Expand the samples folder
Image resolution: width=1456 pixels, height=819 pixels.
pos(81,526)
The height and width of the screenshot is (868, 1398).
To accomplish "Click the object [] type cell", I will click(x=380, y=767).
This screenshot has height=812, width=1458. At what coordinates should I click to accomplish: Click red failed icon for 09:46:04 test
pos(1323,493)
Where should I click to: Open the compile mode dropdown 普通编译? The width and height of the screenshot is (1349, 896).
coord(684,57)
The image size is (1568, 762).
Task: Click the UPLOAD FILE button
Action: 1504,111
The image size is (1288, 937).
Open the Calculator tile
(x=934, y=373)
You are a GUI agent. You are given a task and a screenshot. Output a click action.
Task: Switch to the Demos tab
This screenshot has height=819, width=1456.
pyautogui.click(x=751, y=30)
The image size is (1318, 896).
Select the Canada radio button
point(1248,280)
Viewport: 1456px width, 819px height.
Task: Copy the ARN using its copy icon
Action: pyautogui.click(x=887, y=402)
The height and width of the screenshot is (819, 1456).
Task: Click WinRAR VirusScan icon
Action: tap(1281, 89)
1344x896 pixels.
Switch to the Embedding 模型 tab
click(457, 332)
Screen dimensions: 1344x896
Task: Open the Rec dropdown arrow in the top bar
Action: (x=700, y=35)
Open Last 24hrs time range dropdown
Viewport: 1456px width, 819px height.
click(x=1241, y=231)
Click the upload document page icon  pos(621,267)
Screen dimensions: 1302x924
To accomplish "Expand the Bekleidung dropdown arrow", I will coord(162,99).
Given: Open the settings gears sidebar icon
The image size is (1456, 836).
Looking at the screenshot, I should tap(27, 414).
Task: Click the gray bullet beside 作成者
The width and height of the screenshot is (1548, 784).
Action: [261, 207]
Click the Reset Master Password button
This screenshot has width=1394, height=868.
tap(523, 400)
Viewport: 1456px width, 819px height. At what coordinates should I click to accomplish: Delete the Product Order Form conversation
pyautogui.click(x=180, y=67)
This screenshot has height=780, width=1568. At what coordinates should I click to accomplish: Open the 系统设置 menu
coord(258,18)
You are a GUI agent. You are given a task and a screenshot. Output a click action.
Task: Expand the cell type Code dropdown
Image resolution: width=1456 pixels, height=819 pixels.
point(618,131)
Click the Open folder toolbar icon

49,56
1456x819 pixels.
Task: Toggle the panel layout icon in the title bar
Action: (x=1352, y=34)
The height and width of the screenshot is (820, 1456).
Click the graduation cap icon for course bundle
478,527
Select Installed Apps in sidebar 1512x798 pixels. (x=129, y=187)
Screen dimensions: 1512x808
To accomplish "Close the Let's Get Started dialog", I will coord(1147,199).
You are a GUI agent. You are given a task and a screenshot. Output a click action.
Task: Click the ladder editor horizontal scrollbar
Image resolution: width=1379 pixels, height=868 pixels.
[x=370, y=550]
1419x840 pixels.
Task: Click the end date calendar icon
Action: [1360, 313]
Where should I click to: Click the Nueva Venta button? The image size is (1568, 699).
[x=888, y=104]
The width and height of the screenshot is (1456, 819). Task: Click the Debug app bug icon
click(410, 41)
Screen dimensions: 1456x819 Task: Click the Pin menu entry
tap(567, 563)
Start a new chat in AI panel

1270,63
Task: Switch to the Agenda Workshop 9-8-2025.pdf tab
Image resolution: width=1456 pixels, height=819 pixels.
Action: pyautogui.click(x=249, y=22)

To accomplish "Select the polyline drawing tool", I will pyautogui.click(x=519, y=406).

• **Instructions to follow**: Go through the records above and repeat each one exactly.

• **Reply**:
Expand the samples folder
Image resolution: width=1456 pixels, height=819 pixels.
pos(81,526)
The height and width of the screenshot is (868, 1398).
To accomplish "Click the object [] type cell", I will click(x=380, y=767).
This screenshot has height=812, width=1458. At what coordinates should I click to accomplish: Click red failed icon for 09:46:04 test
pos(1323,493)
Where should I click to: Open the compile mode dropdown 普通编译? The width and height of the screenshot is (1349, 896).
coord(684,57)
The image size is (1568, 762).
Task: Click the UPLOAD FILE button
Action: 1504,111
The image size is (1288, 937).
Open the Calculator tile
(x=934, y=373)
You are a GUI agent. You are given a task and a screenshot. Output a click action.
Task: Switch to the Demos tab
This screenshot has height=819, width=1456.
pyautogui.click(x=751, y=30)
The image size is (1318, 896).
Select the Canada radio button
point(1248,280)
Viewport: 1456px width, 819px height.
Task: Copy the ARN using its copy icon
Action: pyautogui.click(x=887, y=402)
The height and width of the screenshot is (819, 1456).
Task: Click WinRAR VirusScan icon
Action: tap(1281, 89)
1344x896 pixels.
Switch to the Embedding 模型 tab
click(457, 332)
Screen dimensions: 1344x896
Task: Open the Rec dropdown arrow in the top bar
Action: (x=700, y=35)
Open Last 24hrs time range dropdown
Viewport: 1456px width, 819px height.
click(x=1241, y=231)
Click the upload document page icon  pos(621,267)
Screen dimensions: 1302x924
To accomplish "Expand the Bekleidung dropdown arrow", I will coord(162,99).
Given: Open the settings gears sidebar icon
The image size is (1456, 836).
Looking at the screenshot, I should tap(27, 414).
Task: Click the gray bullet beside 作成者
The width and height of the screenshot is (1548, 784).
Action: [261, 207]
Click the Reset Master Password button
This screenshot has width=1394, height=868.
tap(523, 400)
Viewport: 1456px width, 819px height. At what coordinates should I click to accomplish: Delete the Product Order Form conversation
pyautogui.click(x=180, y=67)
This screenshot has height=780, width=1568. At what coordinates should I click to accomplish: Open the 系统设置 menu
coord(258,18)
You are a GUI agent. You are given a task and a screenshot. Output a click action.
Task: Expand the cell type Code dropdown
Image resolution: width=1456 pixels, height=819 pixels.
point(618,131)
Click the Open folder toolbar icon

49,56
1456x819 pixels.
Task: Toggle the panel layout icon in the title bar
Action: (x=1352, y=34)
The height and width of the screenshot is (820, 1456).
Click the graduation cap icon for course bundle
478,527
Select Installed Apps in sidebar 1512x798 pixels. (x=129, y=187)
Screen dimensions: 1512x808
To accomplish "Close the Let's Get Started dialog", I will coord(1147,199).
You are a GUI agent. You are given a task and a screenshot. Output a click action.
Task: Click the ladder editor horizontal scrollbar
Image resolution: width=1379 pixels, height=868 pixels.
[x=370, y=550]
1419x840 pixels.
Task: Click the end date calendar icon
Action: [1360, 313]
Where should I click to: Click the Nueva Venta button? The image size is (1568, 699).
[x=888, y=104]
The width and height of the screenshot is (1456, 819). Task: Click the Debug app bug icon
click(410, 41)
Screen dimensions: 1456x819 Task: Click the Pin menu entry
tap(567, 563)
Start a new chat in AI panel

1270,63
Task: Switch to the Agenda Workshop 9-8-2025.pdf tab
Image resolution: width=1456 pixels, height=819 pixels.
Action: pyautogui.click(x=249, y=22)

To accomplish "Select the polyline drawing tool", I will pyautogui.click(x=519, y=406).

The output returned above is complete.